-- Problem to solve --
Check every line below for the string "window", and copy the lines that contain it.
### Excerpted records ###
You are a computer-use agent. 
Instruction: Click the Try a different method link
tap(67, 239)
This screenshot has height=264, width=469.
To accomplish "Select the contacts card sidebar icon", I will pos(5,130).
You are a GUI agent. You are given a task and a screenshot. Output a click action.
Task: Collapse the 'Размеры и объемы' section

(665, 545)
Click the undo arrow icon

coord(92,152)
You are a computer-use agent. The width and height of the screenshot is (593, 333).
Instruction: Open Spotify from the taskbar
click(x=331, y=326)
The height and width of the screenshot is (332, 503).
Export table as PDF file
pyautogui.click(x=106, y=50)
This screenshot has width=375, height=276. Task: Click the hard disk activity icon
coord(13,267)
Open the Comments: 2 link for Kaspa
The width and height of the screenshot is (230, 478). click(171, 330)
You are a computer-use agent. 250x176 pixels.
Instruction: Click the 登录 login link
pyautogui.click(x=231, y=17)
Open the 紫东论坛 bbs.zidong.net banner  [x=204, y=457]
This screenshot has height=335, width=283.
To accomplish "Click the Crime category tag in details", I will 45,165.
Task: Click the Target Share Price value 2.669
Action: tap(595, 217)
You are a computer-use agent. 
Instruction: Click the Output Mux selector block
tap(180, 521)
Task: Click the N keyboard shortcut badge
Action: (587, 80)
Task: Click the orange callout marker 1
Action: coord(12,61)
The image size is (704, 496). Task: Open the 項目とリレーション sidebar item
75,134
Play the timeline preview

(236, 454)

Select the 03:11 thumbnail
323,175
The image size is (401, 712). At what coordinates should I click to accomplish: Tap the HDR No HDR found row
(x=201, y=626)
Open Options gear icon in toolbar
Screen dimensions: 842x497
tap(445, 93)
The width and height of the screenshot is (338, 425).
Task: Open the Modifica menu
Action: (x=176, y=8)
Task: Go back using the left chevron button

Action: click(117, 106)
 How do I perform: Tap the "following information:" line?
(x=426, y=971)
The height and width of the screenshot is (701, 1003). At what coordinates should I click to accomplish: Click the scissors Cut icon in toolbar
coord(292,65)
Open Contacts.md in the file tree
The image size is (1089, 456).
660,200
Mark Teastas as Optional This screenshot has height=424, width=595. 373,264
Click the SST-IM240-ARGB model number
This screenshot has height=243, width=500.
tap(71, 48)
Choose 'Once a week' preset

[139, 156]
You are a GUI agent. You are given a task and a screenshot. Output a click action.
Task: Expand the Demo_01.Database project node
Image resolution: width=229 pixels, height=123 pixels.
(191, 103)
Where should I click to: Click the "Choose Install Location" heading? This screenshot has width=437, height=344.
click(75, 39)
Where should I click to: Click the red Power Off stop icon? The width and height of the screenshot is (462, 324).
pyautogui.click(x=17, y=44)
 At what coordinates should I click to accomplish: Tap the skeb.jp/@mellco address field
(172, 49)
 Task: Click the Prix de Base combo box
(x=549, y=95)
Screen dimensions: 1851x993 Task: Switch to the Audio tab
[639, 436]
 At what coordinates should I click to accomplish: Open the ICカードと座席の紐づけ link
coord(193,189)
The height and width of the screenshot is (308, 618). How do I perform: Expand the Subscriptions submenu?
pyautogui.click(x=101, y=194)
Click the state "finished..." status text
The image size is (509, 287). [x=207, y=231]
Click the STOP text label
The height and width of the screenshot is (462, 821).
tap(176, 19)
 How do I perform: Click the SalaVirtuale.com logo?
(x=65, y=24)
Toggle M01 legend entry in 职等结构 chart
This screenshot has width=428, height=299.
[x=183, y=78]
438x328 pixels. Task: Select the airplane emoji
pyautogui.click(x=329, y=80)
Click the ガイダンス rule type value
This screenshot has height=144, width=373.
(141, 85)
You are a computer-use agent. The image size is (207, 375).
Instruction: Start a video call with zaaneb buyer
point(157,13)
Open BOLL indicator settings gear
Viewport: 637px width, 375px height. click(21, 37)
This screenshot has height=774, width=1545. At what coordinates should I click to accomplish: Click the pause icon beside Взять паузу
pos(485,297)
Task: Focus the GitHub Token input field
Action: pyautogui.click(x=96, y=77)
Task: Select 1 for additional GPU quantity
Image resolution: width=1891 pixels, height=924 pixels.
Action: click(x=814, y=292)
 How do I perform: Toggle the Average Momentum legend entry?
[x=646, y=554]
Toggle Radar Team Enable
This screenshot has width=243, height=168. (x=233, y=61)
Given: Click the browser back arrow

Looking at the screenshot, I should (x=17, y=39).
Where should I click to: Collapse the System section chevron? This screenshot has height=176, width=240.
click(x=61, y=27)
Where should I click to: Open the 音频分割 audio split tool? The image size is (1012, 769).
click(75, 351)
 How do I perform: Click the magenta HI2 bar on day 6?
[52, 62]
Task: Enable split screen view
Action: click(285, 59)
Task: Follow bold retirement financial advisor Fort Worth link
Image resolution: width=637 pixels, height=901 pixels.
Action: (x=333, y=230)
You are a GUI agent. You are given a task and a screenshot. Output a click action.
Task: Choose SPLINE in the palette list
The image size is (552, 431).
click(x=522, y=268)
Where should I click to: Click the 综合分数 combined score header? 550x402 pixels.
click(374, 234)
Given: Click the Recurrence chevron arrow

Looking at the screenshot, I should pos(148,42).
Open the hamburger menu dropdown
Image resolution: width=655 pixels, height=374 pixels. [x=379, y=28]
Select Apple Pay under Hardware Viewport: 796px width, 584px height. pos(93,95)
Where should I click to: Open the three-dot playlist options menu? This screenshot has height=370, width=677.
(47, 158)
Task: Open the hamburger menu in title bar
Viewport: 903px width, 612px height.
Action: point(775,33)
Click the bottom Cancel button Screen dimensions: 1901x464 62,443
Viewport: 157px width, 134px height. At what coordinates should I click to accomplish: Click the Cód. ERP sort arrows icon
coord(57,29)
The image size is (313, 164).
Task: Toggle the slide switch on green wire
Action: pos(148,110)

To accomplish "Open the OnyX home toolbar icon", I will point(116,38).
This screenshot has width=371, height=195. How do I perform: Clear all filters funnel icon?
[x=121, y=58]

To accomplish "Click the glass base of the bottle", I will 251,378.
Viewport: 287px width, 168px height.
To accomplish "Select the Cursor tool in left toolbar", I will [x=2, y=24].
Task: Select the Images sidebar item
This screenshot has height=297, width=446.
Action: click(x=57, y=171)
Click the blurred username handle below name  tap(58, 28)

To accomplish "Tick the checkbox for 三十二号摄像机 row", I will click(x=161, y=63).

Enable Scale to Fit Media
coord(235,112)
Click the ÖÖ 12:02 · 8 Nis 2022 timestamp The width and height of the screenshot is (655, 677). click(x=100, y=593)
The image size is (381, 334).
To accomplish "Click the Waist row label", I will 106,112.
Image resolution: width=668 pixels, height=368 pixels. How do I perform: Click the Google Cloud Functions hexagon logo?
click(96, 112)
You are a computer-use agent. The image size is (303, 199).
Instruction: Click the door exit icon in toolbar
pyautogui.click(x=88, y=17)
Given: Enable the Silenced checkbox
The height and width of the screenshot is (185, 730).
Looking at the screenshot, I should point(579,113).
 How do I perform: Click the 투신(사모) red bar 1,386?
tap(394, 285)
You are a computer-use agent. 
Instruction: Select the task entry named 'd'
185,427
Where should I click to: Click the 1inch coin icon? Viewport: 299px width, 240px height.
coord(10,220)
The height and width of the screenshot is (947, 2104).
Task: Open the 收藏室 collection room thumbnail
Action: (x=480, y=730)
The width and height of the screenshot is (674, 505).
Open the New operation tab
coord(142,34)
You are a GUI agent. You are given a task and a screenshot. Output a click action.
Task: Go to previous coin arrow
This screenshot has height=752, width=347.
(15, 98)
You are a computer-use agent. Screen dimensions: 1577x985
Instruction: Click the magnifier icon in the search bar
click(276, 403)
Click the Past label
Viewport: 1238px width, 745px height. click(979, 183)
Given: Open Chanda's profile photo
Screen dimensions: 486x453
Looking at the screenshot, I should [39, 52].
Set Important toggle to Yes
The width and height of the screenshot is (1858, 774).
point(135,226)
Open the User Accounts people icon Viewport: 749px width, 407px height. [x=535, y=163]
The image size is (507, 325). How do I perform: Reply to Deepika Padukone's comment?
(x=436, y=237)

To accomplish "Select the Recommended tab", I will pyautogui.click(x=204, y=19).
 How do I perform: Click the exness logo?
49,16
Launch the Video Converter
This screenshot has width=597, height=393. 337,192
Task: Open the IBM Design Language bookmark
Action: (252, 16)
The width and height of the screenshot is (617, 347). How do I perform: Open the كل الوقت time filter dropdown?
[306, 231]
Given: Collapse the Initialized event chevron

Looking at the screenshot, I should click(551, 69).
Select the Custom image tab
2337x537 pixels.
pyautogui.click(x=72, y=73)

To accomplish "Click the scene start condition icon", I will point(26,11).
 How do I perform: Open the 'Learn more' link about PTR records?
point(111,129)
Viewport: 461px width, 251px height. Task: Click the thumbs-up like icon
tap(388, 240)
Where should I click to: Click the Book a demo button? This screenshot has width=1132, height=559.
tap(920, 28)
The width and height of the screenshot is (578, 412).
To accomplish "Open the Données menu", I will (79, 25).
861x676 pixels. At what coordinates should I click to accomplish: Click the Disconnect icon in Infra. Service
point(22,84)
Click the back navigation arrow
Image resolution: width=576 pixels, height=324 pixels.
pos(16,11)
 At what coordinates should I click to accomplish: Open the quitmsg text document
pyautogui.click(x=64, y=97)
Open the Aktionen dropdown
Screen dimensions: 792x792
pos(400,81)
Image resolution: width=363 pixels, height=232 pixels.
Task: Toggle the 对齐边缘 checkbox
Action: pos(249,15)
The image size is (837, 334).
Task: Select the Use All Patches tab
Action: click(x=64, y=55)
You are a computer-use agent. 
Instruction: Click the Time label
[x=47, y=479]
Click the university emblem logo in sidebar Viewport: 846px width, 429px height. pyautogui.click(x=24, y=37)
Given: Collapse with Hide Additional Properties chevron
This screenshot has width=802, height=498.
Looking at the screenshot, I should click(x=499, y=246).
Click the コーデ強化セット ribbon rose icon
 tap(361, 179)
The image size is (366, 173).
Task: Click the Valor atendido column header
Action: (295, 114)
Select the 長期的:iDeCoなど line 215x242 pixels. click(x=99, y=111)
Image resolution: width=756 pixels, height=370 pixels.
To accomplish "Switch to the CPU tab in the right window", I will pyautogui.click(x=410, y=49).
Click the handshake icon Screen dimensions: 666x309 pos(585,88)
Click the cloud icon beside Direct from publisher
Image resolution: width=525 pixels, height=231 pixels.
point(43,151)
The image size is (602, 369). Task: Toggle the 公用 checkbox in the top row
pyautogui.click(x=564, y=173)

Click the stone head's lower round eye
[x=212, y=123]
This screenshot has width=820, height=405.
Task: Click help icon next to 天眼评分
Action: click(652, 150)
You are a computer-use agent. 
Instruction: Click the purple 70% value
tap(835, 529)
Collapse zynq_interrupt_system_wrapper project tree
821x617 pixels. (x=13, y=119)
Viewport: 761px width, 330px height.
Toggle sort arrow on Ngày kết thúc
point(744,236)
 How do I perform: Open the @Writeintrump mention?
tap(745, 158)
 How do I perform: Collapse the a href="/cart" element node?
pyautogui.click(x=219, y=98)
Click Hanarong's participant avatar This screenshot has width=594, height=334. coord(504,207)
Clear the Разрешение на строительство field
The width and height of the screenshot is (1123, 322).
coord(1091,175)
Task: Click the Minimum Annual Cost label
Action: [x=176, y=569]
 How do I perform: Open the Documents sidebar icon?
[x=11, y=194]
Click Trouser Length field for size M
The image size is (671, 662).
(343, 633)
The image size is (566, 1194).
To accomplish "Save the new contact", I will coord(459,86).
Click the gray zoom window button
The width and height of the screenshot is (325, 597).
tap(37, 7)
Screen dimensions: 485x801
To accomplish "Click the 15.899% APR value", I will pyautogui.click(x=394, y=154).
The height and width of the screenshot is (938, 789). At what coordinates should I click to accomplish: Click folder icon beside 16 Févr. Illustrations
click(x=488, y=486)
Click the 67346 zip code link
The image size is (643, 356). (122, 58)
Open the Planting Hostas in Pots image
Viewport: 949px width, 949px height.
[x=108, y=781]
###
-- Task result --
To accomplish "Switch to the CPU tab in the right window", I will pyautogui.click(x=410, y=49).
Click the gray zoom window button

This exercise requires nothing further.